What Are We All Talking About

Do you ever wonder where the music lies in all the noise? I wanted to know which topics educators were currently talking about. So I went to my burgeoning Twitter timeline on a specific, random day and time (Dec 8, 2011 at 4:07 pm). I then listed the ideas being discussed by my 'followed' colleagues which include teachers and teacher-librarians in the field, as well as notables like Joyce Valenza, Doug Johnson, Buffy Hamilton, Daniel Pink, Alfie Kohn, and Stephen Abram.

The conversation illustrated everything Twitter can be: inspiring or silly, banal or  significant, timely or fleeting. But I needed to do more to make sense of the disparate tweets.

A Mind Map of the Conversation

At this year's Ontario Library Association SuperConference in Toronto, my colleague Scott McPhee and I will be presenting Integrating the Learning Commons. So in preparation for our talk, I have used the Mac App Store's application MindNode (Free) to work my Twitter list into a mind map.

• **Exercise**: Sum up the text on educators' Twitter talk in two sentences. Work from the text above and nothing else.

• **Data supplied**:

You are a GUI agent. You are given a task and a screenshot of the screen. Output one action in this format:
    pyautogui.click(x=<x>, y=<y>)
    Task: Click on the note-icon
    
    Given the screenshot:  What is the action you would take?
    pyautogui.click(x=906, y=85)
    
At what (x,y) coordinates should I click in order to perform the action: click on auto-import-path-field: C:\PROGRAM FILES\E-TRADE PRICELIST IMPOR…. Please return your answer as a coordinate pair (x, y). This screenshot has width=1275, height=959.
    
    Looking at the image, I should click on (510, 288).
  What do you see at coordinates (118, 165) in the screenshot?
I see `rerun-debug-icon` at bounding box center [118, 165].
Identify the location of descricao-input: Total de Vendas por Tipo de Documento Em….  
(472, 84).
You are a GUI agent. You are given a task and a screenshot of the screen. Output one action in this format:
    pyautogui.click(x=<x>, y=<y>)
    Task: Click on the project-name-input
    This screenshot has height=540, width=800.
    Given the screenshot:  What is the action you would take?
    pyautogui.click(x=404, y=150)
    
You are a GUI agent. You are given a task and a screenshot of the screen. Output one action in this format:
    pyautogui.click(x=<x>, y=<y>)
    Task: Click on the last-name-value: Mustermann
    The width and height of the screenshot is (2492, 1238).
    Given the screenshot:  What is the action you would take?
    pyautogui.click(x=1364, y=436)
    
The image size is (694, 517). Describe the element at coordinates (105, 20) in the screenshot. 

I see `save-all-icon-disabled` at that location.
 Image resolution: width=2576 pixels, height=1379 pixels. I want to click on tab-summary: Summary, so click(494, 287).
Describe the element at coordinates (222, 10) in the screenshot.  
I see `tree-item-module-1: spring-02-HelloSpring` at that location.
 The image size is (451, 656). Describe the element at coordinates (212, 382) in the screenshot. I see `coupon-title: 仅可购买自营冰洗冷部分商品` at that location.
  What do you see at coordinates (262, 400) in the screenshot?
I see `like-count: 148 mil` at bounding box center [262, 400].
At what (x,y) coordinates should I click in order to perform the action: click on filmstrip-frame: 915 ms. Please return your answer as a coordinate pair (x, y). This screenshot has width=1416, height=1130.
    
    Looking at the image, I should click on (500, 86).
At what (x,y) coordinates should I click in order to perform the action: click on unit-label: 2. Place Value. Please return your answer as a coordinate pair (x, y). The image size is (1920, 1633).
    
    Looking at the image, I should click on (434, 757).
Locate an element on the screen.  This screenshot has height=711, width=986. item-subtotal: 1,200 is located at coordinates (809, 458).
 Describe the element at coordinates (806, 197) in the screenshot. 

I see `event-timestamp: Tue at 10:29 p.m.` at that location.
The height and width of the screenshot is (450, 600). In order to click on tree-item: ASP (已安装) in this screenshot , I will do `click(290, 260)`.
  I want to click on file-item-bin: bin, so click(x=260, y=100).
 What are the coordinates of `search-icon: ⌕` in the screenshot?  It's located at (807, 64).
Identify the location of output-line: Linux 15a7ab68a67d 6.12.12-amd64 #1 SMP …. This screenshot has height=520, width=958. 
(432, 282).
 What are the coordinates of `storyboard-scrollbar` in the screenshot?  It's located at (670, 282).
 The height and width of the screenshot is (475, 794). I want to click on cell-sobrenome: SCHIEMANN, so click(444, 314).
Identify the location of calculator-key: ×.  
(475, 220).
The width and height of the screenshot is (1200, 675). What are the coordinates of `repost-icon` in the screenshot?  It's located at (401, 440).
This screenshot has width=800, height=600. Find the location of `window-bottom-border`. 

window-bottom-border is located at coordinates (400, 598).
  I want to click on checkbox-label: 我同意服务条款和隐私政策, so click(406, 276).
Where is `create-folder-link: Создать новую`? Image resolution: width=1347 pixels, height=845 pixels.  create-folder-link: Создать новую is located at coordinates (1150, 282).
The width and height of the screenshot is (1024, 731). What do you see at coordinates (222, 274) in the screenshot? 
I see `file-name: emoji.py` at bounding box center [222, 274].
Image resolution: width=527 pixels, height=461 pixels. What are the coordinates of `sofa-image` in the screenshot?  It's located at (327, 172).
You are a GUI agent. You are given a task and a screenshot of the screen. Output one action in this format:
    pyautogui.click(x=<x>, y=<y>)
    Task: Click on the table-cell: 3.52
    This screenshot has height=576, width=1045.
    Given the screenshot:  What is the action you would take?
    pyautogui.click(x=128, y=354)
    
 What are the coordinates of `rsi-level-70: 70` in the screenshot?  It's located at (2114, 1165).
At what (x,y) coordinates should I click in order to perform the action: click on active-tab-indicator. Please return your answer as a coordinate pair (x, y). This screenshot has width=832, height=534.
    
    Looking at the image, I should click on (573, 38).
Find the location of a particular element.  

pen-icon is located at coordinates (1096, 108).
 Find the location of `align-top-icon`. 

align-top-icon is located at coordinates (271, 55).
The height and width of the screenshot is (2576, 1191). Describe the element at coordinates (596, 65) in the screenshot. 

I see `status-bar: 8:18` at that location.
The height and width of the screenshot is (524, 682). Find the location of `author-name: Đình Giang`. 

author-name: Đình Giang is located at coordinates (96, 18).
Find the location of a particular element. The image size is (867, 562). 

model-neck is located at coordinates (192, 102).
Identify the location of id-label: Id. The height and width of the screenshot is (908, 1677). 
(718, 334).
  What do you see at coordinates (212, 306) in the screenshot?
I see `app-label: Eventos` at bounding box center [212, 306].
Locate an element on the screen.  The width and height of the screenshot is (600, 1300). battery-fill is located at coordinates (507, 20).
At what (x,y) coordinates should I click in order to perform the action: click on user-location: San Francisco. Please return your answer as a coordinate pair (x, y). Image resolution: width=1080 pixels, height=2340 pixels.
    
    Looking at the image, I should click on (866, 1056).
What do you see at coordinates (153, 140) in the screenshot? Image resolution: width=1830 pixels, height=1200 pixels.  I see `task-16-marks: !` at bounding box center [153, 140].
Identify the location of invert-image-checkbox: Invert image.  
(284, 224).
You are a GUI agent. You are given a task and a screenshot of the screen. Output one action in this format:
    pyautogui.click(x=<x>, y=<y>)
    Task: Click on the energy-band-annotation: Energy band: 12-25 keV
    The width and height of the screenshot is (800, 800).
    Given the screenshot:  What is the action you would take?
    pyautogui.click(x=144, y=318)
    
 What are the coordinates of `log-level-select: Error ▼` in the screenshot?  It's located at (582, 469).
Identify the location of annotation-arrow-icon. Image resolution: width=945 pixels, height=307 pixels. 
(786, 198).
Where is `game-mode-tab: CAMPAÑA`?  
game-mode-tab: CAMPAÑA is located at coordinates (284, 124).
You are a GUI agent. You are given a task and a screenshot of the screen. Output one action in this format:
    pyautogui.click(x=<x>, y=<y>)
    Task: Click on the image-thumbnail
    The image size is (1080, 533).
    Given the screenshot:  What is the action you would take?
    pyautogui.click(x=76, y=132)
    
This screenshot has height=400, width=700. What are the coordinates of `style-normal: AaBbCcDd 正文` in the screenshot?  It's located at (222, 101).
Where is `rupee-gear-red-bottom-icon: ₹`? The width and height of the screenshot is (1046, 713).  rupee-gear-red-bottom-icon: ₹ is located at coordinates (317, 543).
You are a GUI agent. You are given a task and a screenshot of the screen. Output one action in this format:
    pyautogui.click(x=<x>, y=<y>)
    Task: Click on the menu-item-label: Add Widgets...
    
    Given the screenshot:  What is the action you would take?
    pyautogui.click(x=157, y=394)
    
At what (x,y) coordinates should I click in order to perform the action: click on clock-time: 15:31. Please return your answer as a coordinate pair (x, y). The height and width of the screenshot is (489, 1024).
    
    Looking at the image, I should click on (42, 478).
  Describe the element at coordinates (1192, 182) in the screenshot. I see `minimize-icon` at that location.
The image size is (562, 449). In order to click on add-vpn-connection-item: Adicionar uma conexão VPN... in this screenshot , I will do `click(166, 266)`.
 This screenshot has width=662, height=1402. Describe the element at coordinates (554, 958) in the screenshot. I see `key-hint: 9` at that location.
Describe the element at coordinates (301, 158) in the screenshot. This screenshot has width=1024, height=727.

• **Solved problem**: To find out what topics educators were discussing, the writer listed the ideas raised by followed colleagues on a Twitter timeline at one random moment, Dec 8, 2011 at 4:07 pm. The tweets were scattered, so while preparing a talk with Scott McPhee on Integrating the Learning Commons for the Ontario Library Association SuperConference, the writer used the free MindNode app to turn the list into a mind map.